▶ [YOUR GOAL]: Filter the entries for lines with the word "agent".
─── RECORDS PROVIDED
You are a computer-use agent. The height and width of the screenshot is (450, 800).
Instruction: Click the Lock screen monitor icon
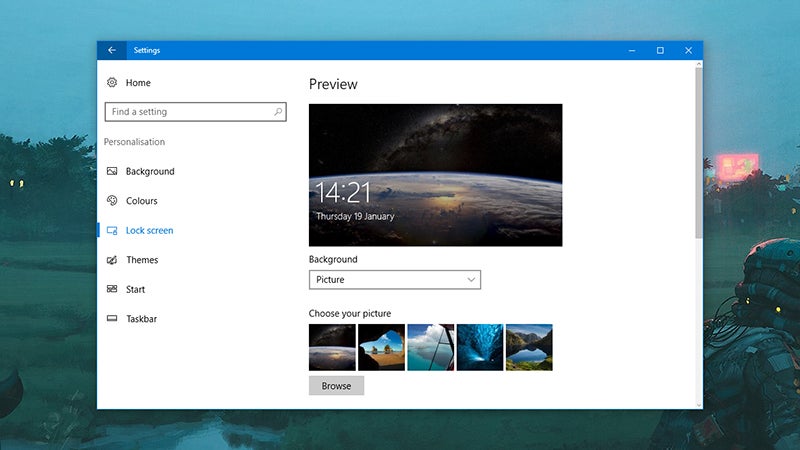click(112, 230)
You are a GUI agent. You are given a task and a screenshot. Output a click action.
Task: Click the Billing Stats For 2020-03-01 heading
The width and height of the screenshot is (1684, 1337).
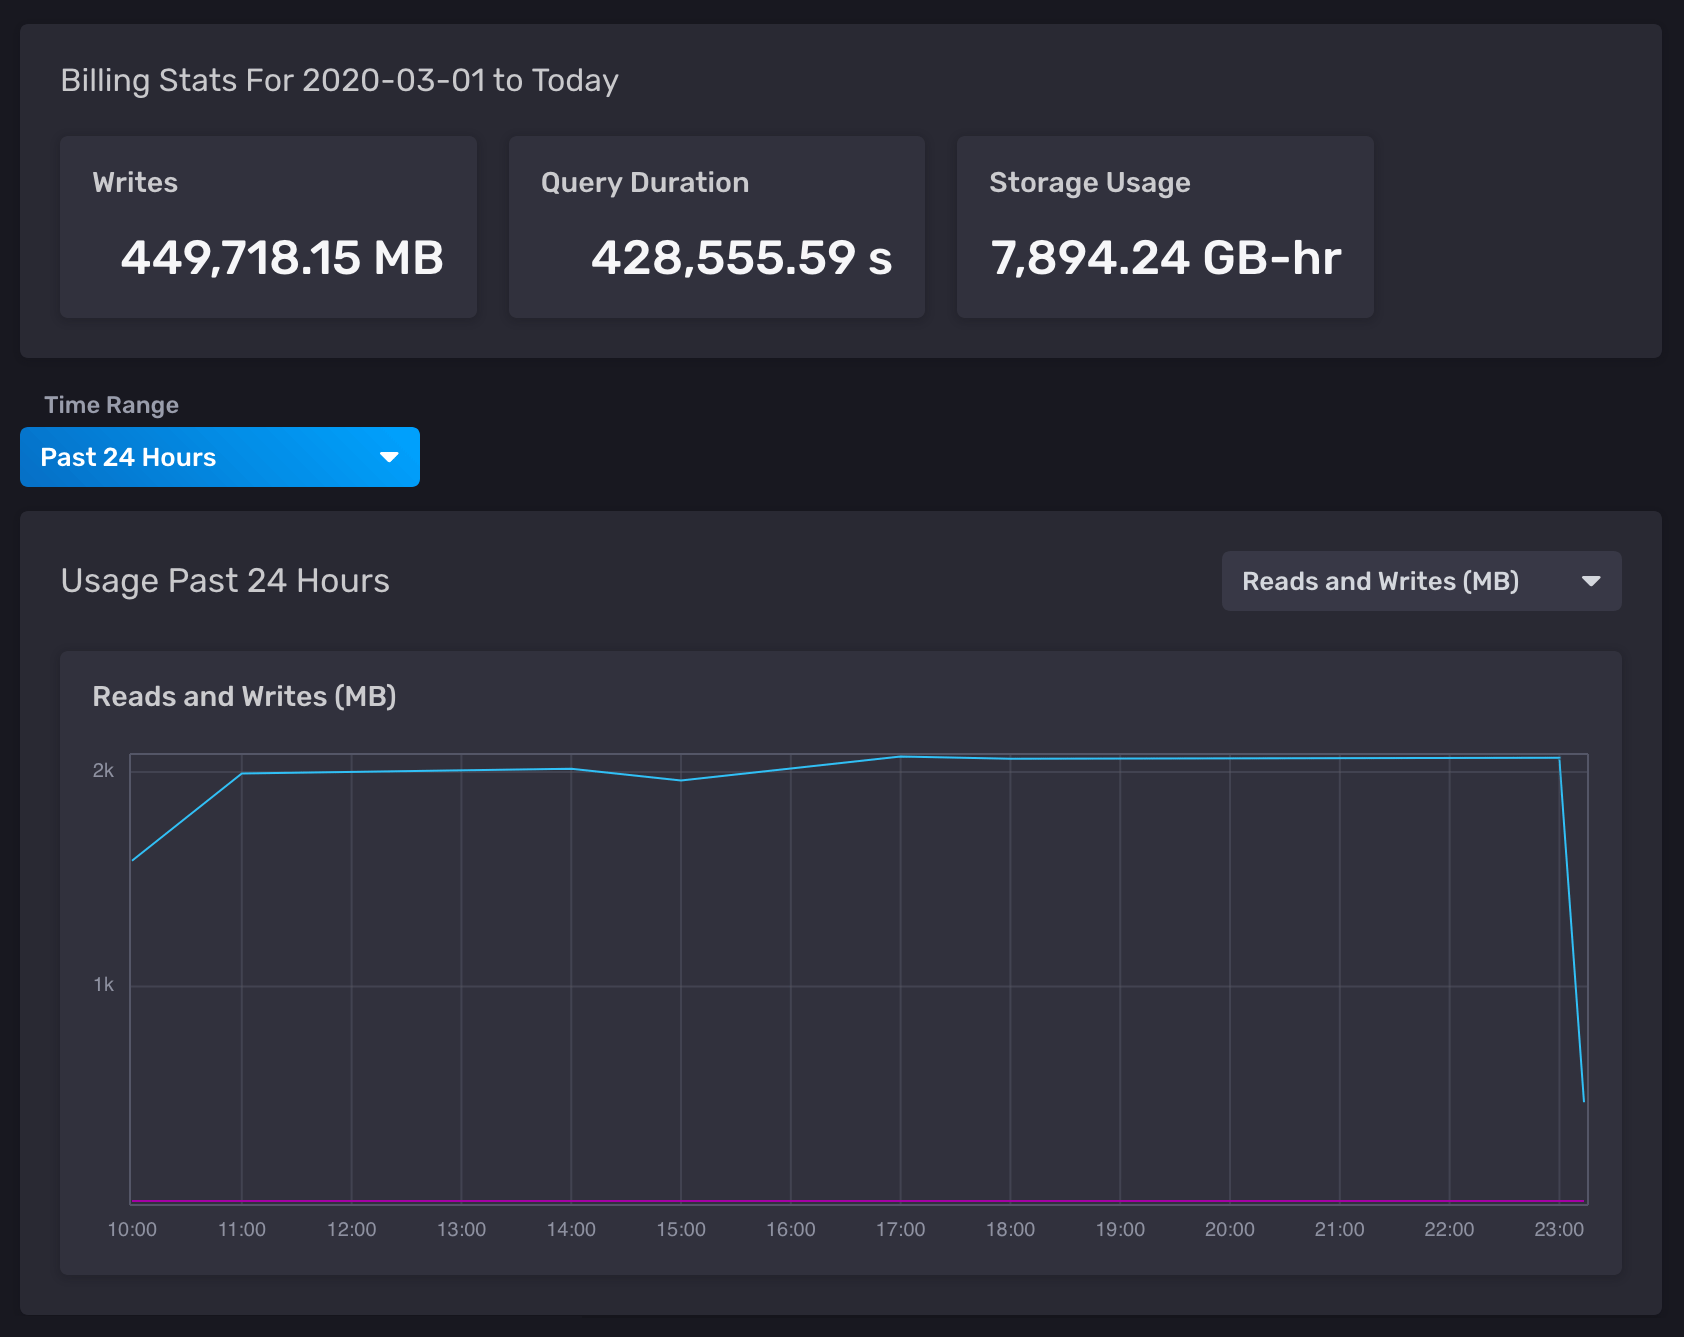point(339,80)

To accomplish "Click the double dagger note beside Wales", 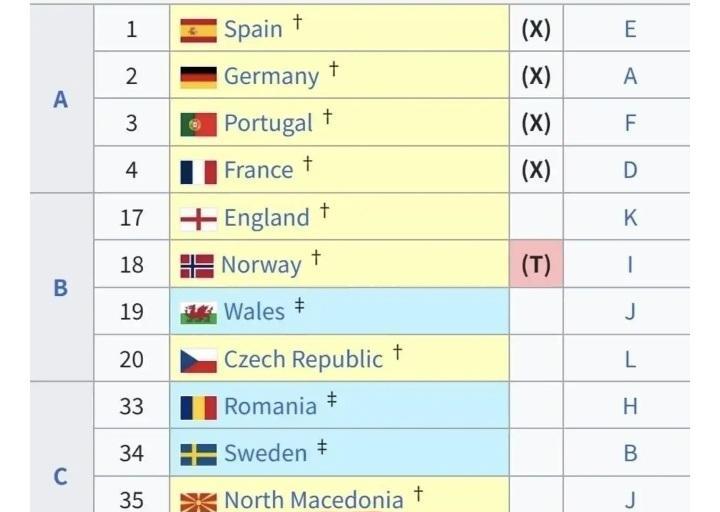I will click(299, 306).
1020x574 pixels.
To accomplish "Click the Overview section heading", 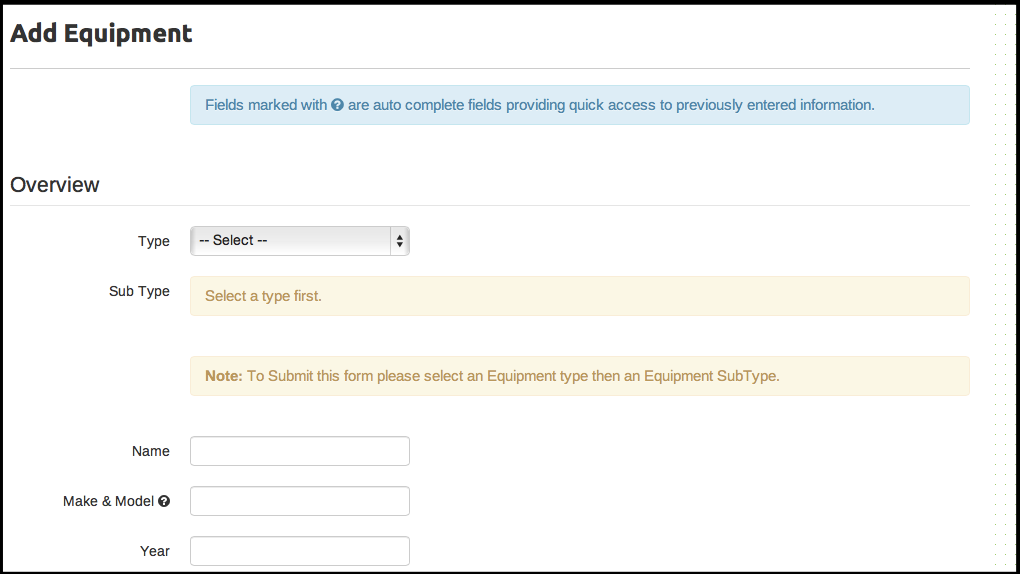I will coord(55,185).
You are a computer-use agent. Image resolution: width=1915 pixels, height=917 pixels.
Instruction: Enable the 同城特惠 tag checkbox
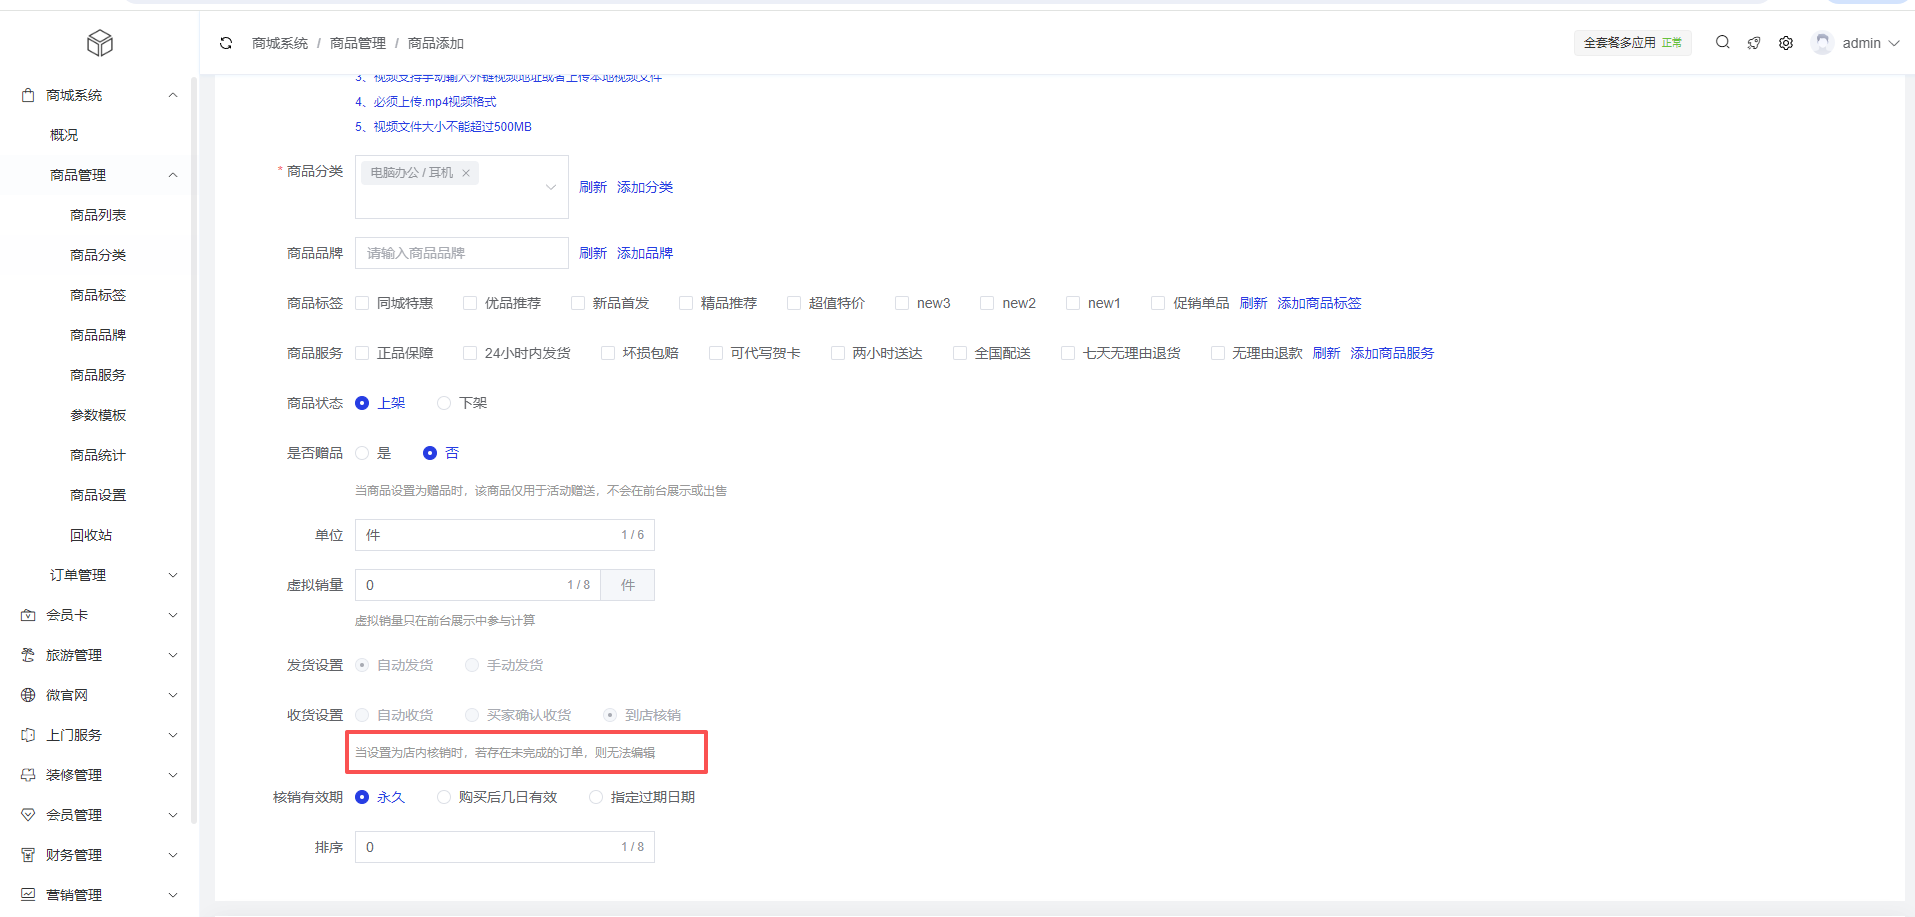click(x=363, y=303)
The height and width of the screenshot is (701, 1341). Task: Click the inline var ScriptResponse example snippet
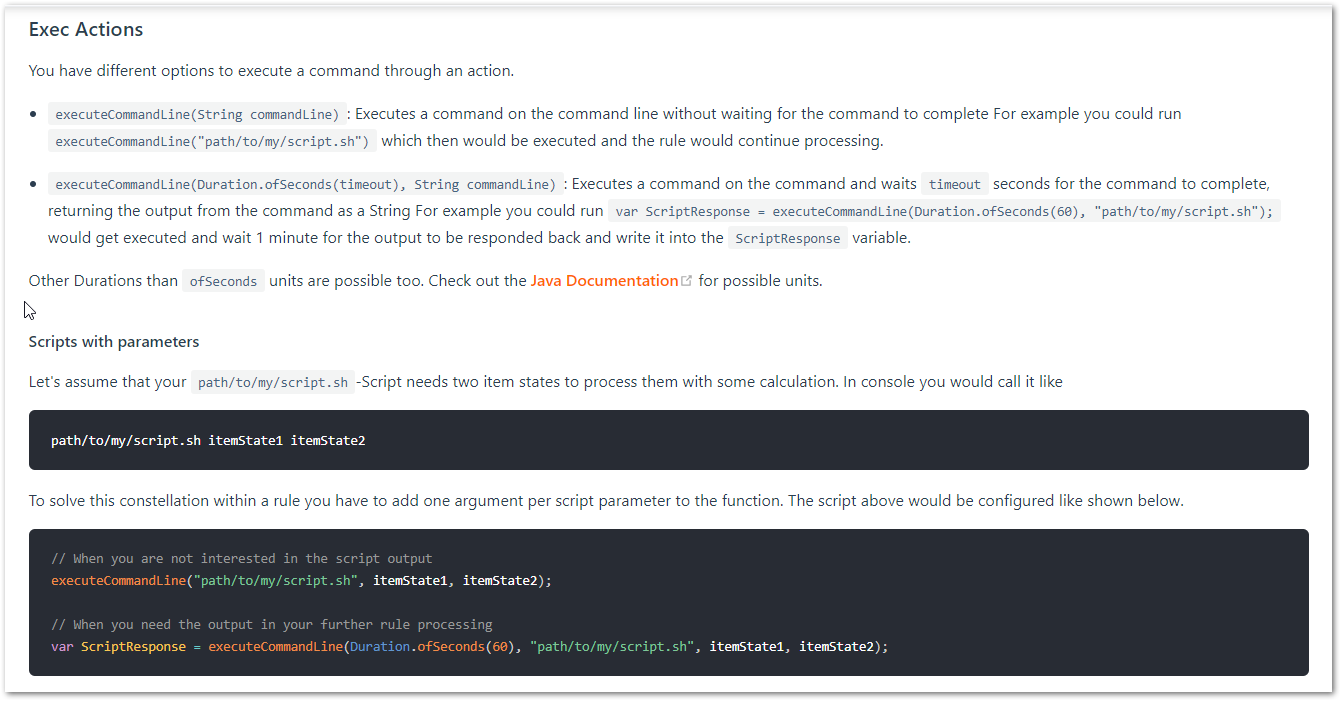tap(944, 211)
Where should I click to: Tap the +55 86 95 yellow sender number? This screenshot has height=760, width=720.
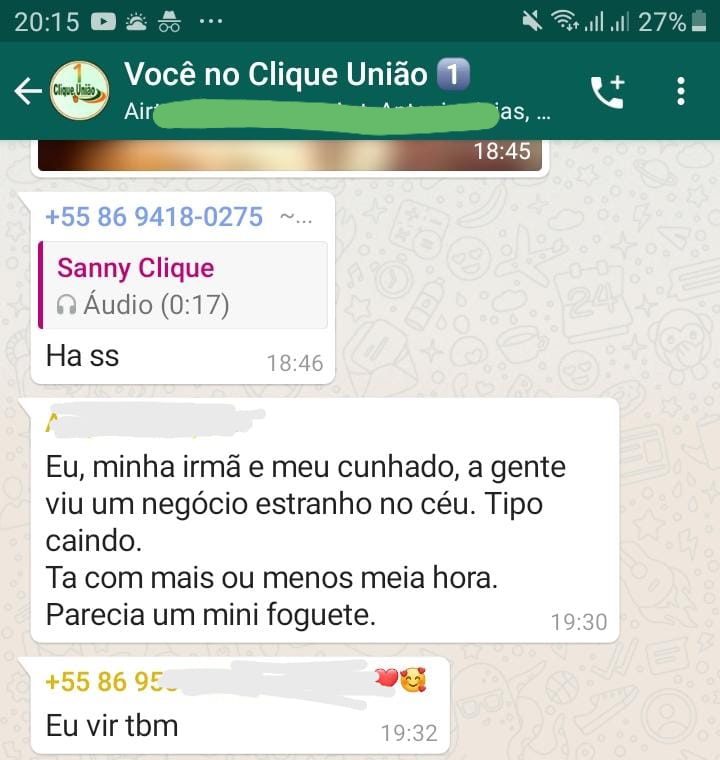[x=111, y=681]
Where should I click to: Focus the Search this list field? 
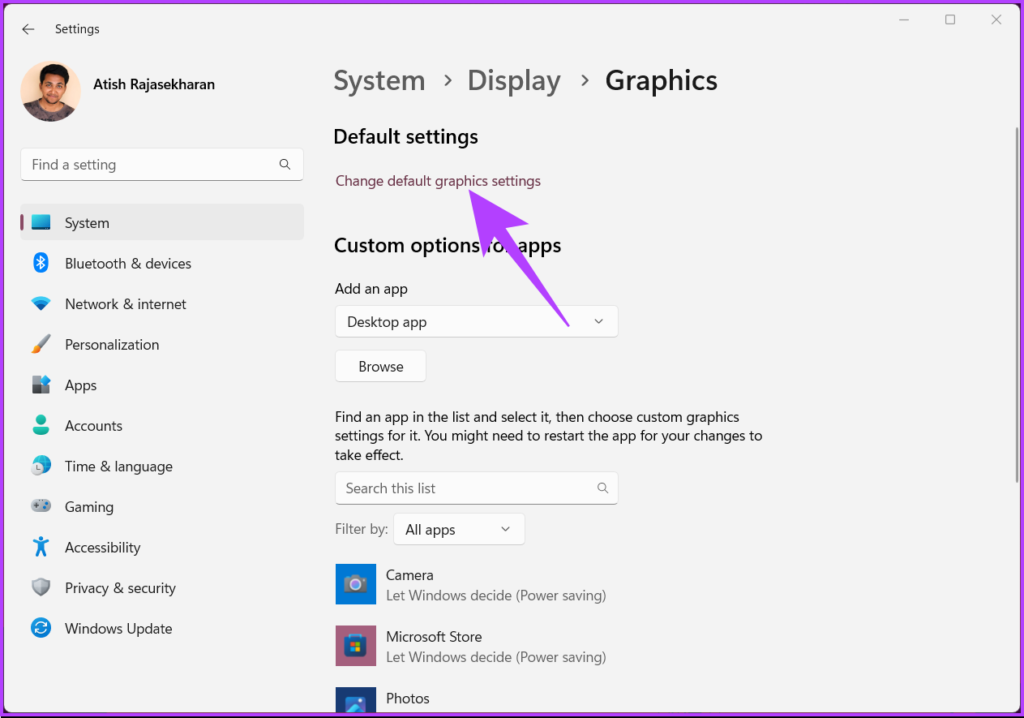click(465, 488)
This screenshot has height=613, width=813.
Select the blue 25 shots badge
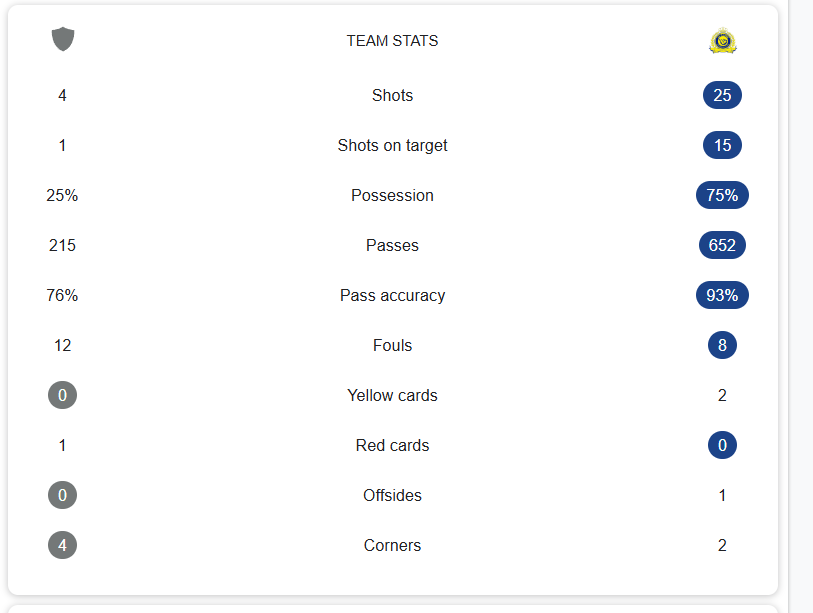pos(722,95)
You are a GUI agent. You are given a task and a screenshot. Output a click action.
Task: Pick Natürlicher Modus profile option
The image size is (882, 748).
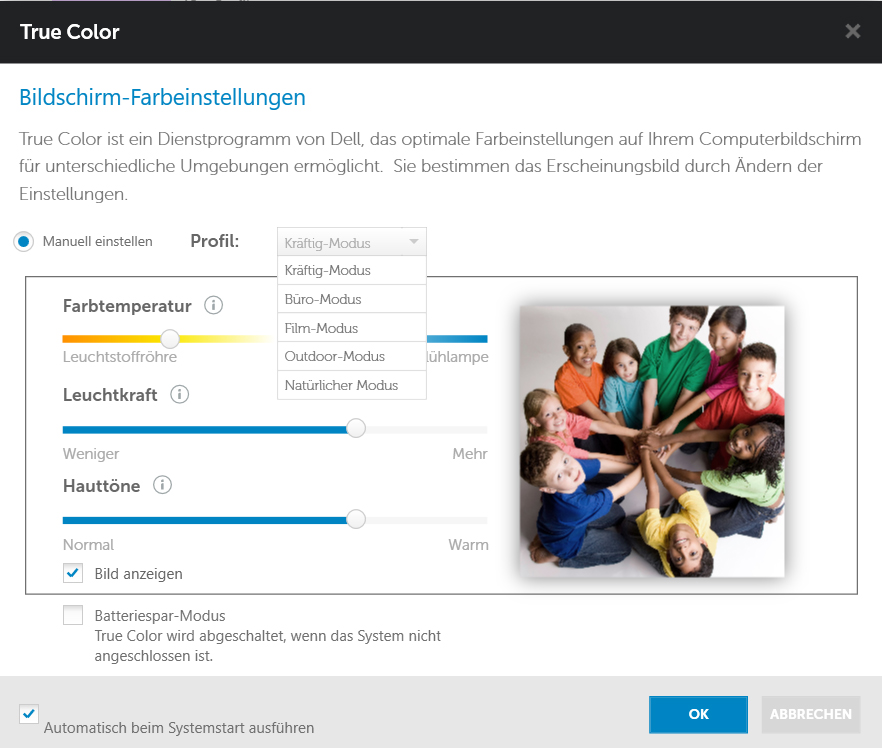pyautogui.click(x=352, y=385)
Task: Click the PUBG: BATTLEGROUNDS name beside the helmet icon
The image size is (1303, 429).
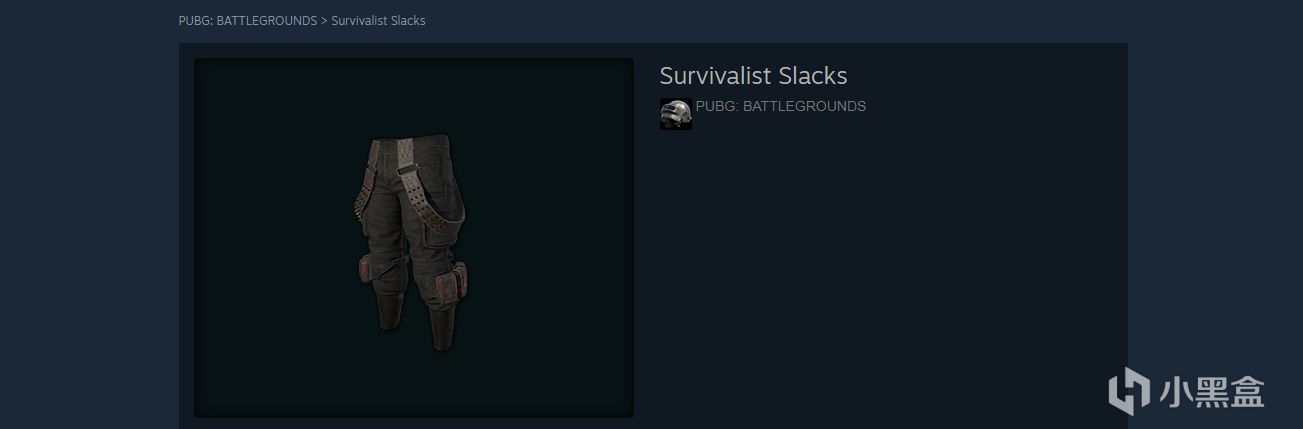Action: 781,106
──────
▶ [RESULT OF THE EXERCISE]:
You are a computer-use agent. The height and width of the screenshot is (450, 800).
You are a GUI agent. You are given a task and a screenshot. Output a click action.
You are a computer-use agent. Image resolution: width=1915 pixels, height=917 pixels.
You are a GUI agent. You are given a task and a screenshot. Output a click action.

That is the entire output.